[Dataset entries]
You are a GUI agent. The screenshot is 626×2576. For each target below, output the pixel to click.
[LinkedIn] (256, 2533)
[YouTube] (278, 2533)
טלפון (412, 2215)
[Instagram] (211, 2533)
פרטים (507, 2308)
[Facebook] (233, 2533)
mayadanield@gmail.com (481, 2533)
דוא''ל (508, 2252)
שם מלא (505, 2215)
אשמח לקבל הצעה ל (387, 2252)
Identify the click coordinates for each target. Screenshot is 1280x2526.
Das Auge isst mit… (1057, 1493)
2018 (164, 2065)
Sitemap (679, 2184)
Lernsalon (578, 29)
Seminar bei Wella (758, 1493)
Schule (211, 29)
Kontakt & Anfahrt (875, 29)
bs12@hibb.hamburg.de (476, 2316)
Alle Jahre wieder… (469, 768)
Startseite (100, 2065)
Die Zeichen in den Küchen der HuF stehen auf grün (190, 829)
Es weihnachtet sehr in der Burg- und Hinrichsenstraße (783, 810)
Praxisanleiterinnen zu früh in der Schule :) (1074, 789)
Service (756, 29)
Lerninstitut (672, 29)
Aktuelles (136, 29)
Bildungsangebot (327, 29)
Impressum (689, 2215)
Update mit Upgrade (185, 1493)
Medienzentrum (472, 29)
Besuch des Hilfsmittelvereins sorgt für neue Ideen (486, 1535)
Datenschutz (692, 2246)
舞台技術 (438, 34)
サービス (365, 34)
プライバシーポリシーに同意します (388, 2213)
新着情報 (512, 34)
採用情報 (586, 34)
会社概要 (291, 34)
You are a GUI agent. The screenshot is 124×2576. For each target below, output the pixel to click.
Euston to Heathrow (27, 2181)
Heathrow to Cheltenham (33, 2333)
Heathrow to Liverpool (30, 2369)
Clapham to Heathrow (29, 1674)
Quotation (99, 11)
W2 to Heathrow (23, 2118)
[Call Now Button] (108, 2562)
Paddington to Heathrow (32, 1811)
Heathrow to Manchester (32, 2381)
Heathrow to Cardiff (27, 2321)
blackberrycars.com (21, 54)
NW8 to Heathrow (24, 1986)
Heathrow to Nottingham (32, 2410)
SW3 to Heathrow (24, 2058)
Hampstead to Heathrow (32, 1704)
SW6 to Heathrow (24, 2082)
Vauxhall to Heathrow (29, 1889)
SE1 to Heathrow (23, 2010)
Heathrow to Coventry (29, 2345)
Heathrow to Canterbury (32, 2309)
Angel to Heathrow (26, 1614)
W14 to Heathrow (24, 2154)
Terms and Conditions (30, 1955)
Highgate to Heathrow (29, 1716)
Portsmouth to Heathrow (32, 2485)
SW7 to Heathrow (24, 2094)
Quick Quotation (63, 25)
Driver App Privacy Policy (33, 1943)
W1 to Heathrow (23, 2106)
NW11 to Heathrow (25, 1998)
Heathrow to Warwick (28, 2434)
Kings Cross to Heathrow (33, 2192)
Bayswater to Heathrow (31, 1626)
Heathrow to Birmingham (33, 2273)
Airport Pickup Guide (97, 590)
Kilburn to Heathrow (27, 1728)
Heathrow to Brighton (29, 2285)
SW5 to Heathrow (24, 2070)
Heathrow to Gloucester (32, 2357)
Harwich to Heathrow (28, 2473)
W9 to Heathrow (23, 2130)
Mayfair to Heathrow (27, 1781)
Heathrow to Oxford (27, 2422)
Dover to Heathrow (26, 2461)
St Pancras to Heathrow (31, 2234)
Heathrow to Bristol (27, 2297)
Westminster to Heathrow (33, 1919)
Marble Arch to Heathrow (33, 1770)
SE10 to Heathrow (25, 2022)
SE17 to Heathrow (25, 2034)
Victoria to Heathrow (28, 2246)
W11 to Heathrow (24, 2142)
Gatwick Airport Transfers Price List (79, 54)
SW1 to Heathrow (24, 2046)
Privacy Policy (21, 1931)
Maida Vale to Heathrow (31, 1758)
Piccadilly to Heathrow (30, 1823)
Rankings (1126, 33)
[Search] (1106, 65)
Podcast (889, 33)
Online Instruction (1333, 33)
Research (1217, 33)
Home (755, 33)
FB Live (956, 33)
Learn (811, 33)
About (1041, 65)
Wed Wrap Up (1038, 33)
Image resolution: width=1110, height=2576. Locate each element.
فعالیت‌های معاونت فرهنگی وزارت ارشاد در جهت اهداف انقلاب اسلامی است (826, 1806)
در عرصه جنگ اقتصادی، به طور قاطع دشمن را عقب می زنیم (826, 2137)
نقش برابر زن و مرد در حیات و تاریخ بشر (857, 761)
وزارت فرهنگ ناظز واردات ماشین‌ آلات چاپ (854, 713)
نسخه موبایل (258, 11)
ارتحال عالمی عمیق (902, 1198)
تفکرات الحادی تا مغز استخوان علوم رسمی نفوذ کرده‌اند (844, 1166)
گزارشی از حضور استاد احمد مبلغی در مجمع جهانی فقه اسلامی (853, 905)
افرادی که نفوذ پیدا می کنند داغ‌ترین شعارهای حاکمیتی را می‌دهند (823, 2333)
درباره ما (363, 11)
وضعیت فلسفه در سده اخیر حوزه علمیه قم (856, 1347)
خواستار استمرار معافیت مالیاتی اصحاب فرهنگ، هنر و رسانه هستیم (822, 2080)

• [What is needed]: From the line that has "SW5 to Heathrow (24, 2070)" through the line that has "Privacy Policy (21, 1931)", copy every line exactly as it appears above, and leave out all others.

• [Your solution]:
SW5 to Heathrow (24, 2070)
Heathrow to Gloucester (32, 2357)
Harwich to Heathrow (28, 2473)
W9 to Heathrow (23, 2130)
Mayfair to Heathrow (27, 1781)
Heathrow to Oxford (27, 2422)
Dover to Heathrow (26, 2461)
St Pancras to Heathrow (31, 2234)
Heathrow to Bristol (27, 2297)
Westminster to Heathrow (33, 1919)
Marble Arch to Heathrow (33, 1770)
SE10 to Heathrow (25, 2022)
SE17 to Heathrow (25, 2034)
Victoria to Heathrow (28, 2246)
W11 to Heathrow (24, 2142)
Gatwick Airport Transfers Price List (79, 54)
SW1 to Heathrow (24, 2046)
Privacy Policy (21, 1931)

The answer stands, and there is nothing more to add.